If death isn’t the opposite of life, but a part of life, then why are we so afraid of death ? If life and death is an illusion because we’re all in a constant state of transformation, then why does death feel so final ? If death is the only 100% certainty in life, then why don’t we fully embrace and accept death for what it is ?

Hmmmmm πŸ€” she ponders

I’m not a religious woman, but I am a spiritual BEing and my FAITH is strong. Faith that’s often tested when I confront my own fears, but I no longer fight it. I dive in deeper and disect my fears, to determine what the fuckers are feeding on. Because I don’t want fear to limit me, I want LOVE to motivate all of my choices

As an Aged Care nurse, I have an acceptance of death, but I still fear loosing those I love.

Hmmmmm πŸ€” she ponders

There’s no escaping death at the moment because it dances around Dad every day, tormenting us with it’s presence. I go to work and see death lingering in the shadows, waiting for it’s next soul to deliver. So, it’s no surprise that death also finds me in my dreams. The details of my dreamings are irrelevant, but the message is always clear.

● **EXERCISE DATA**
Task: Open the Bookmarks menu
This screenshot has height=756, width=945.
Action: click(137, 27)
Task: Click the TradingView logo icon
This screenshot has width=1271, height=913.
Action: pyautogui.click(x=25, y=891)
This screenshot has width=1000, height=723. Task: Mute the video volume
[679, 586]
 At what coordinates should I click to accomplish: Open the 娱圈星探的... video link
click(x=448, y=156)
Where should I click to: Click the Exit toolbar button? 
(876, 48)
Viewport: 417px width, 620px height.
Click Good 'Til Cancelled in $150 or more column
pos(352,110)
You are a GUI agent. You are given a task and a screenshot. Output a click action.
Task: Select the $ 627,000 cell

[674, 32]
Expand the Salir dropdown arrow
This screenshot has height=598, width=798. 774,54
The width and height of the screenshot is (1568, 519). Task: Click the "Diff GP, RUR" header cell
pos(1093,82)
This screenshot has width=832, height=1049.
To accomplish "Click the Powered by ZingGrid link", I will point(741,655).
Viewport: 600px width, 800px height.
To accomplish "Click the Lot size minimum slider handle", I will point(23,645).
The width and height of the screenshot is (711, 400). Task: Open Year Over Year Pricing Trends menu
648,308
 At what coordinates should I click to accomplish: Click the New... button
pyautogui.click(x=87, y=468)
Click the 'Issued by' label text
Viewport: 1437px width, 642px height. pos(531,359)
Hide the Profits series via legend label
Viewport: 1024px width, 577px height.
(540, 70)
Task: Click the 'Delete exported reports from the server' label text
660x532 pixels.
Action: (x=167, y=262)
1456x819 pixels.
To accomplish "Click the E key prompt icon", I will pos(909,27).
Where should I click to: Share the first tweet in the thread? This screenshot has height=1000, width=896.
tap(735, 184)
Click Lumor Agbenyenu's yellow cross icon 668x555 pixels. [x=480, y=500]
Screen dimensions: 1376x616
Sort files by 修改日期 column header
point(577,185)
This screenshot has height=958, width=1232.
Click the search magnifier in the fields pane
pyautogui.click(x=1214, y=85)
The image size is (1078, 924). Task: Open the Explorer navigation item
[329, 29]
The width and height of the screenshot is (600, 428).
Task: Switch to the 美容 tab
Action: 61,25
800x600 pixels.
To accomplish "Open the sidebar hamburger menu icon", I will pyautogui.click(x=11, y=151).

● **WORK ORDER**
From the reflection on death above, pull out the passage starting with "As an Aged Care" and going on through "is always clear.".

● **REPLY**
As an Aged Care nurse, I have an acceptance of death, but I still fear loosing those I love.

Hmmmmm πŸ€” she ponders

There’s no escaping death at the moment because it dances around Dad every day, tormenting us with it’s presence. I go to work and see death lingering in the shadows, waiting for it’s next soul to deliver. So, it’s no surprise that death also finds me in my dreams. The details of my dreamings are irrelevant, but the message is always clear.